I had meant to ask Daniel Pipes when he was on the show with Karol and I: A lot of Muslims seem to subscribe to the anti-American, jihadist worldview. But to what extent is that a deeply-held actual belief, and to what extent is it parroted because Muslims believe it's the "Islamically correct" sort of thing to say? Could it be that many Muslims are actually not quite as fervent believers in Islamism as it sometimes seems, but are going along with what they think is the bandwagon?

Would the Salem Witch Trials had happened had there been an underground media stating in no uncertain terms that all this "I saw Goodwife Smith dancing with the devil" was pure ass? Would a majority of the Salemites have realized it wasn't quite as dangerous as they imagined to stand up to the religious crazies burning people at the stakes, because they did in fact constitute a majority?

So: what if there are actually quite a few Egyptians or Syrians or Yemenis who "support" Islamism largely because they believe most of their fellow Muslims do? What if free -- in both senses of the word -- communication technology begins letting Muslims know that they're not the only ones fed up with tyrants and constant hectoring and hate from self-styled holy warriors?

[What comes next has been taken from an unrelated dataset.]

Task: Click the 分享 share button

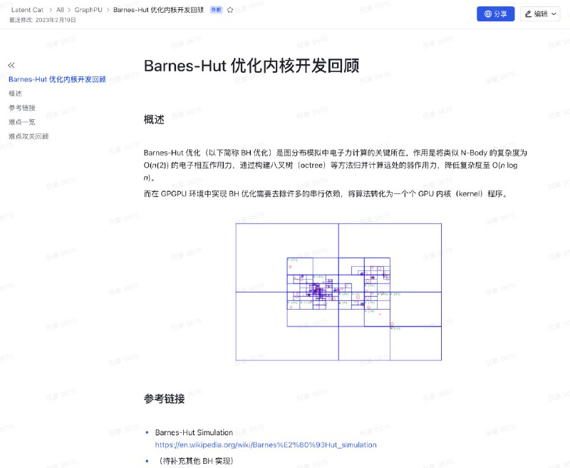Action: 495,14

Obligatory Natan Sharansky Mention Update: Strange Women Lying in Ponds comments:

In his book, "The Case for Democracy," Natan Sharansky writes that there are three types of people in any "fear society" -- what he calls "true believers," "dissidents," and "double-thinkers." It is always reasonably simple to discern who the dissidents are, but it is nigh impossible, especially for an outsider, to discern the difference between the true believers and the double-thinkers. But his theory is that the vast majority of people in a fear society are double-thinkers, and will openly express their preference once they feel it's safe to do so.

Without doubt most Muslim nations are "fear societies." We can't know yet the ratio of true believers to double-thinkers, but maybe an underground media can encourage the double-thinkers to stop double-thinking.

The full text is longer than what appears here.